It’s been said that only death and taxes are certain. But the “death tax” is anything but certain now. There’s no estate tax this year—costing the Treasury billions–because Congress allowed it to expire.

With less than a fortnight before Congress’s August recess, United for a Fair Economy held a press conference call with a wonderfully eclectic mix of participants—including former Treasury Secretary Robert Rubin, AFL-CIO president Richard Trumka, heiress and filmmaker Abigail Disney and hedge fund pioneer Julian Robertson—urging reinstatement of “the most progressive tax in the code and the only national tax on wealth.”

They are facing some stiff opposition. Sen. Jim DeMint (R-S.C.) was on the Senate floor this week talking about heirs being forced to sell their property and how reinstatement of the estate tax would cost 1.5 million jobs as well as the collapse of many family farms and small businesses.

In fact, the American Farm Bureau was unable to find a single example of a farm having to be sold to pay the estate tax, as Lee Farris, UFE’s tax policy coordinator, pointed out. And the Senate and House bills supported by UFE—introduced by Sen. Bernie Sanders (I-Vt.) and Rep. Jim McDermott (D-Wash)—would be paid by only one-quarter of one percent of estates, or seven-tenths of one percent of estates, respectively.
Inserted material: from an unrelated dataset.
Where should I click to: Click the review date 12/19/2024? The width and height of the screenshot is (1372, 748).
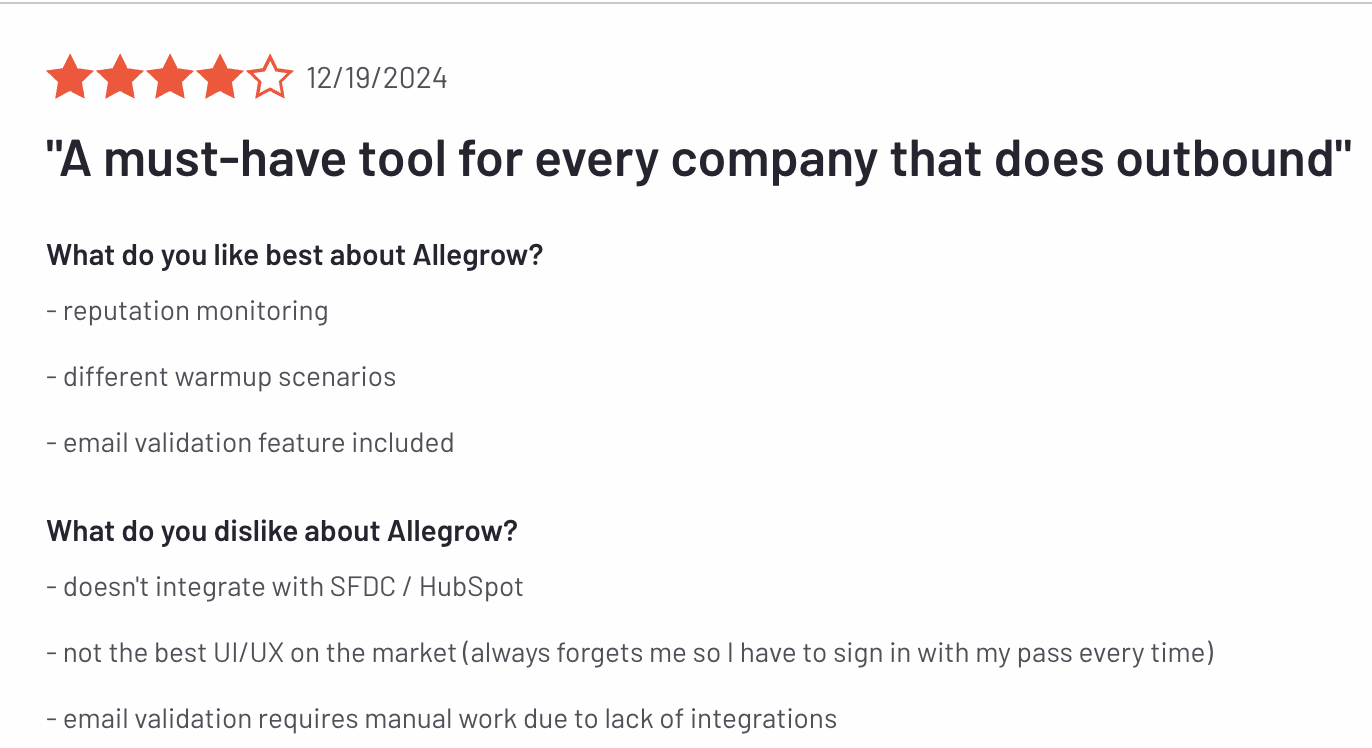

The McDermott bill allows a $2 million exemption per spouse and has a 45 to 55 percent rate; the Sanders bill allows a $3.5 million exemption per spouse, the same 45 to 55 percent rate, and a 65 percent rate for amounts over $1 billion. In the dog days of summer, it now seems unlikely that this Congress can take action before the August recess. But it must take action this year, or else the estate tax reverts to a $1 million exemption per spouse and rates from 41 to 55 percent in 2011.

Another proposal in play is exactly the wrong way to head at a time of rising inequality in a nation starved for revenue. It’s offered by Sens. Jon Kyl (R-Ariz.) and Blanche Lincoln (D-Ark.), and would create a 35 percent rate and exemption of $5 million per person. Trumka said it would “substantially weaken the inheritance tax to benefit literally a handful of the wealthiest families in the country at the expense of increasing the deficit and weakening our government’s capacity to address the economic crisis.” He noted that it would benefit less than 1 percent of all estates but reduce federal revenues by $544 billion between 2012 and 2021.

Maybe Lincoln is trying to save the ranch? Guess again. Only 83 families in Arkansas owed estate taxes in 2008.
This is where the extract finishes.